Comment by ben_pfaff

Comment by ben_pfaff 15 hours ago

2 replies

> Main downside I found when testing Feldera is that their SQL dialect has a bunch of limitations inherited from Apache Calcite

At Feldera, we're adding features to our SQL over time, by contributing them upstream to Calcite, making it better for everyone. Mihai Budiu, who is the author of the Feldera SQL compiler, is a Calcite committer.

jitl 12 hours ago

Thanks for contributing. I see Mihai implemented the UUID type in Calcite (https://issues.apache.org/jira/browse/CALCITE-6738) back in January which is one of the issues I hit, so for sure my experience with Feldera is 6 months out of date and y'all move pretty quick.
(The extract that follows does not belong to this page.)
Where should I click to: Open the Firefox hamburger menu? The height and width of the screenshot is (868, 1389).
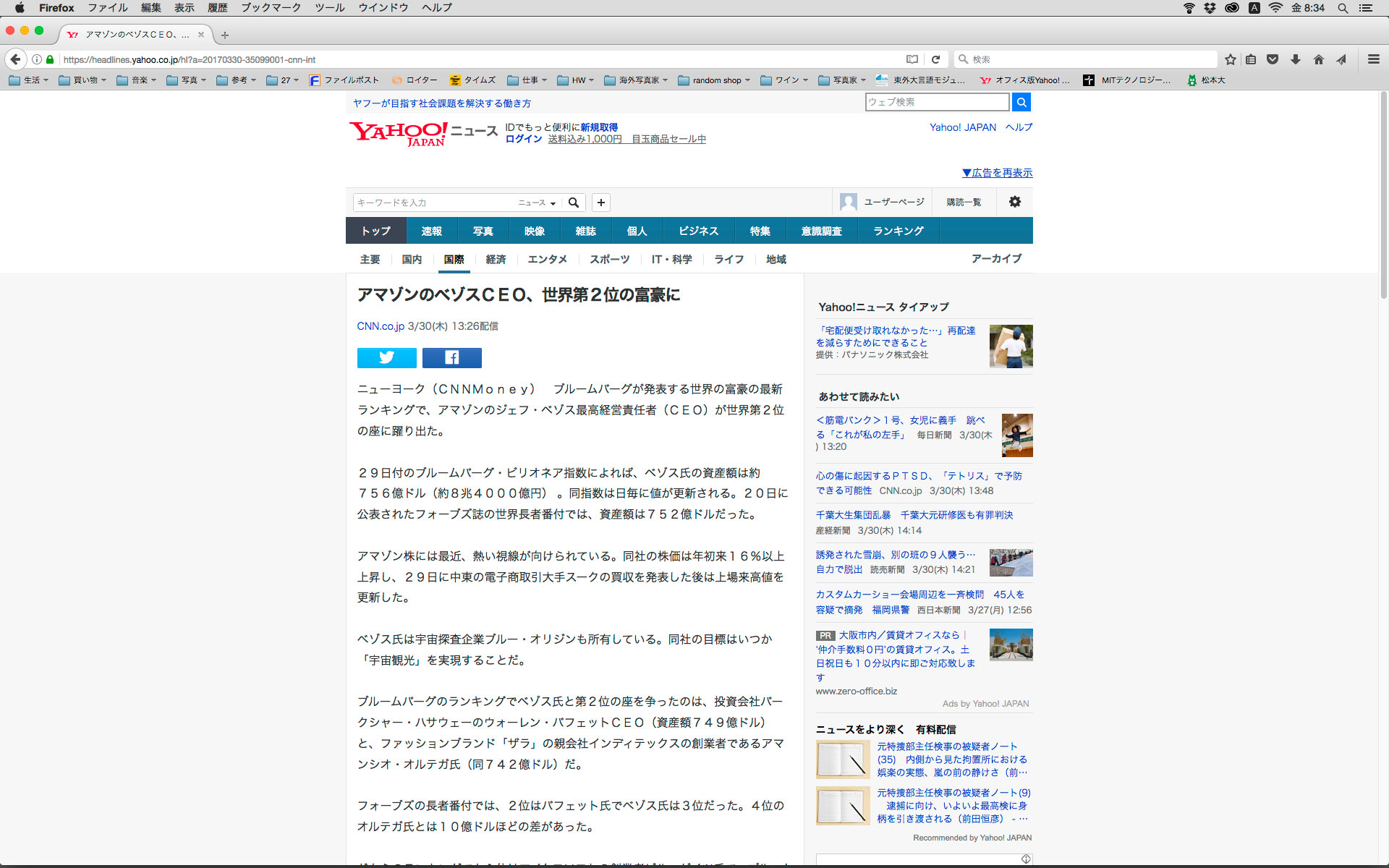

Most of what I mean is places where Feldera/Calcite has slightly different syntax from Postgres for things. For example, Postgres syntax for cast to bigint is `some_expresion::bigint` although Postgres also supports ANSI SQL `CAST(some_expression AS bigint)`, most examples I find in the wild and in my own Postgres SQL use the Postgres special syntax. JSON syntax also differs; Feldera uses its own pretty elegant `VARIANT` type and `some_expression[key_expression]` to access properties, where Postgres calls this `json` or `jsonb`, and uses `some_expression->key_expression` to access properties. In those cases it's not like Feldera is wrong or lacks some support, but it's a bit harder to work with for me because I'm so used to Postgres syntax and I need to do some regex replace whenever I bring a query from Postgres over to Feldera.

Definitely not a deal-breaker, I am a Feldera enjoyer, but it does add some friction.

  • lsuresh 4 hours ago

    Thanks for the kind words. :) We hear you on the dialect differences.

    An interesting case of a user dealing with this problem: they use LLMs to mass migrate SparkSQL code over to Feldera (it's often json-related constructs as you also ran into). They then verify that both their original warehouse and Feldera compute the same results for the same inputs to ensure correctness.